On 1-1 correspondence and equivalence relation

Question

Can someone please explain to me why a 1-1 correspondence between $A$ and $B$ is "clearly" an equivalence relation.

Thanks for your help.

I got this from the rudin's principle of mathematical analysis.

Answer 1

Two sets will be in a one-to-one relation if and only if they have the same cardinality. $$\{(A,B)\mid\exists f~ (f: A\overset{1:1}\mapsto B)\}=\{(A,B)\mid A\equiv B\}$$

It is clear that every set has the same cardinality as itself.   That's reflexivity. $$\forall A~(A\equiv A)$$

Take any two sets.   If the first set has the same cardinality as the second set, then it is clear that second set has the same cardinality as the first.   That's symmetry.$$\forall A\forall B~(A\equiv B\to B\equiv A)$$

Take any three sets.   If the first has the same cardinality as the second, and the second the same cardinality as the third, then it is clear that the first will have the same cardinality as the third.   That's transitivity.$$\forall A\forall B\forall C~((A\equiv B)\wedge (B\equiv A)\to (A\equiv C))$$

So $\{(A,B)\mid\exists f~ (f: A\overset{1:1}\mapsto B)\}$ is clearly an equivalence relation.

Answer 2

The relation is not the same as the bijective function.

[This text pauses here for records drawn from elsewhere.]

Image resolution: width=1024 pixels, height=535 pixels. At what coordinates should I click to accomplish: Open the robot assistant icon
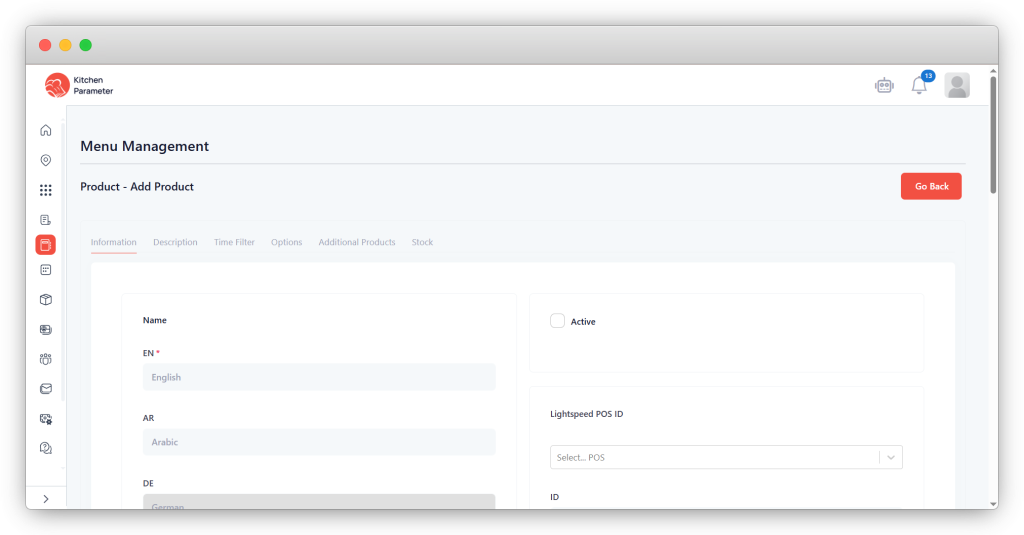[x=883, y=86]
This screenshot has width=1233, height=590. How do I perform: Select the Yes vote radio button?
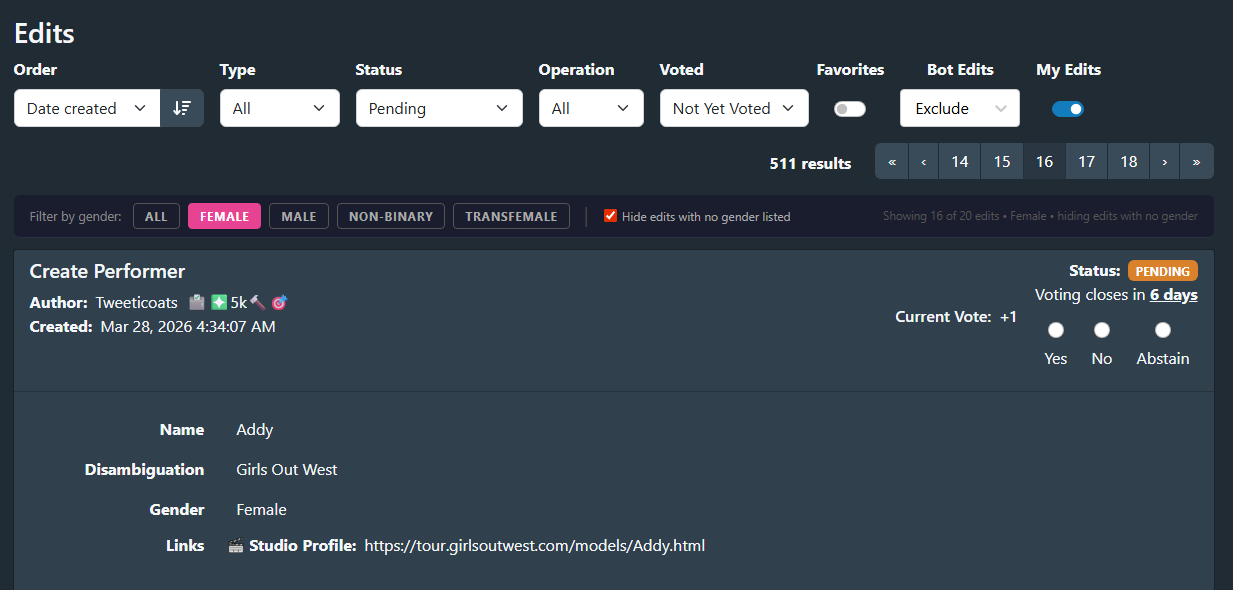pyautogui.click(x=1056, y=330)
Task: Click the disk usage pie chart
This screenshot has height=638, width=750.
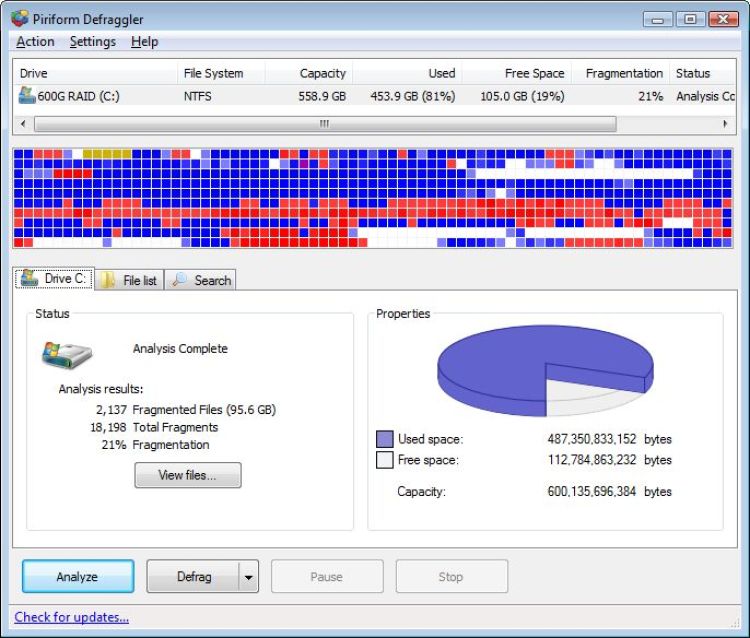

The definition of the relation is that A~B if there is a bijective function $f:A\to B$. From that definition it is fairly obvious that ~ becomes an equivalence relation on any given set of sets, just using the properties of bijective functions. Namely, that the identity on any set is a bijection, that the inverse of a bijection is a bijection and that the composite of two bijections is again a bijection.

Answer 3

The relation $\sim$ is an equivalence relation because for any sets $A, B$ and $C$:

$(1)$ There exists a $1-1$ mapping of $A$ onto $A$.

$(2)$ If there exists a $1-1$ mapping of $A$ onto $B$, then there exists a $1-1$ mapping of $B$ onto $A$.

$(3)$ If there exists a $1-1$ mapping of $A$ onto $B$, and there exists a $1-1$ mapping of $B$ onto $C$, then there exists a $1-1$ mapping of $A$ onto $C$.